Preserving Video Quality (Lossless Operation)
Conventional wisdom about video quality applies to re-encoding: every time you compress a video, you lose a little information. That's true — but stream copy sidesteps that entirely.
When audio is removed via stream copy, the video bitstream is carried over unchanged. There is no decode step, no pixel analysis, no re-compression decision. What was in the source file is what ends up in the output file, minus the audio.
This also means the output file is nearly the same size as the input minus the audio track's contribution. There is no overhead from a fresh compression pass, no quality degradation, and no change to the video's bitrate or resolution.
The output file from a stream copy operation is functionally identical to the original video. Codec, resolution, frame rate, color profile, and bitrate are all preserved exactly.
Batch Remove Audio? (Currently Single File)
The current tool processes one file at a time. If you need to mute a large number of videos, the single-file workflow requires running each file separately. Batch processing — drop multiple files, receive multiple outputs — is on the roadmap for a future update but is not available yet.
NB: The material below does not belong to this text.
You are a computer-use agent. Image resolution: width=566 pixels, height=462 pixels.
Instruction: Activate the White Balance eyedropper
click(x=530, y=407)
For single files, the workflow is fast enough that processing ten files manually takes only a couple of minutes. For large-scale batch operations today, a local FFmpeg installation with a shell loop is the practical alternative.
FAQ
Does removing audio reduce video quality?
No. The tool uses stream copy, which passes the video data through without decoding or re-compressing. The video quality, bitrate, resolution, and codec are all identical to the source.
What video formats are supported?
MP4, MOV, MKV, WebM, AVI, and most common container formats. The output format matches the input.
Can I remove audio from a video that has multiple audio tracks?
Yes. The -an flag in FFmpeg removes all audio streams from the container. If the file has multiple audio tracks (e.g., a director's commentary alongside the main audio), all of them are dropped.
How long does processing take?
Stream copy is nearly instant — typically under a second for files of any length, since no decoding or re-encoding occurs.
Is there a file size limit?
There is no server-side limit because nothing is uploaded. The practical limit is your browser's available RAM. Most modern devices handle files up to several gigabytes without issues.
Can I add new audio after removing the original?
The tool removes audio only — it does not add or mix audio tracks. To add a new audio track after muting, use a video editor or a dedicated muxing tool.